SEQanswers

Go Back   SEQanswers > Applications Forums > RNA Sequencing



Similar Threads
Thread Thread Starter Forum Replies Last Post
edgeR ECHo Bioinformatics 13 04-18-2013 01:01 PM
edgeR wangli RNA Sequencing 4 04-19-2012 06:58 AM
edgeR Puva Bioinformatics 2 05-19-2011 09:04 AM
Phase contrast scope recommendation k-gun12 General 0 03-19-2011 07:46 AM

Reply
 
Thread Tools
Old 02-01-2014, 09:20 AM   #1
samhokin
Member
 
Location: Santa Fe, NM

Join Date: Nov 2013
Posts: 20
Default coef vs contrast in edgeR glmLRT

I thought I understood what the contrast= option in glmLRT means as opposed to coef= (which just looks for DE wrt the index=1 sample, presumed to be the control), but I'm getting crazy results from using contrast= to get what I think should be the equivalent to coef=.
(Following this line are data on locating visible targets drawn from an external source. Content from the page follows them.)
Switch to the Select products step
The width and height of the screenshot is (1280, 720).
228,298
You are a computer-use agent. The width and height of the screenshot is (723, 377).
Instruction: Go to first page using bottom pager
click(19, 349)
I've got a 4 times X 5 conditions design matrix, so 20 total "treatments." I want to get the DE for condition vs control for each of the four times. The first non-control condition is called AS2 and the control is called Col (for AS2-enhanced transgenic samples and "Columbia", a standard Arabidopsis wild type, if you're curious). So, for example, I'd like to get DE{Col(0)|AS2(0)}, DE{Col(30)|AS2(30)}, etc., where 0 and 30 minutes are two of the four times. But I'll focus on t=0 here, which seems to be where the problem lies. The "control" as edgeR is concerned is condition=Col and time=0 with index 1.

The design matrix is, in order:
(Intercept), ConditionAS2, ConditionKan, ConditionRev, ConditionSTM,
ConditionCol:Timet030, ConditionAS2:Timet030, ConditionKan:Timet030, ConditionRev:Timet030, ConditionSTM:Timet030,
ConditionCol:Timet060, etc.

Here's the two calls that I think should be equivalent:

(a) glmLRT(f, coef=2)

This returns a very reasonable dataset for DE{Col(0)|AS2(0)} which compares favorably to other DE analyses (edgeR and DESeq2) using only the appropriate samples. I don't doubt that it's fine. However,

(b) glmLRT(f, contrast=c(-1,1,0,0,0, 0,0,0,0,0, 0,0,0,0,0, 0,0,0,0,0))

returns complete garbage with logFC values in the stratosphere. To make matters more confusing, it does return seemingly correct data for non-t=0 contrasts, for example,

(c) glmLRT(f, contrast=c(0,0,0,0,0, -1,1,0,0,0, 0,0,0,0,0, 0,0,0,0,0))

seems to return a very reasonable dataset for DE{Col(30)|AS2(30)}.

What am I missing about the meaning of the first index in the array passed to contrast= in glmLRT??? Is there some reason why contrast= can only be used for contrasts between non-control samples? I don't get it.
__________________
Sam Hokin
Computational Scientist, Carnegie and NCGR
samhokin is offline   Reply With Quote
Old 02-03-2014, 02:00 PM   #2
Dario1984
Senior Member
 
Location: Sydney, Australia

Join Date: Jun 2011
Posts: 166
Default

It's because your model matrix is using the treatment-contrasts parametrisation. That's why your second constrast doesn't make sense. What you're testing there is if the second coefficient, which is the difference of the first treatment to control is different to the first coefficient, which is the control. Subtracting a difference from an absolute measurement isn't correct.

Code:
glmLRT(f, contrast=c(0,1,0,0,0, 0,0,0,0,0, 0,0,0,0,0, 0,0,0,0,0))
will give you the same answer as your first test.
Dario1984 is offline   Reply With Quote
Old 02-03-2014, 02:21 PM   #3
samhokin
Member
 
Location: Santa Fe, NM

Join Date: Nov 2013
Posts: 20
Default

Thanks, Dario! That tells me that my other "contrasts" aren't what I want, either. I don't want the difference between [the difference between Col30 and Col0] and [the difference between AS230 and Col0]. That is actually not meaningful, either, but I guess that's what "contrast" means - variation of DE, so a sort of meta-DE.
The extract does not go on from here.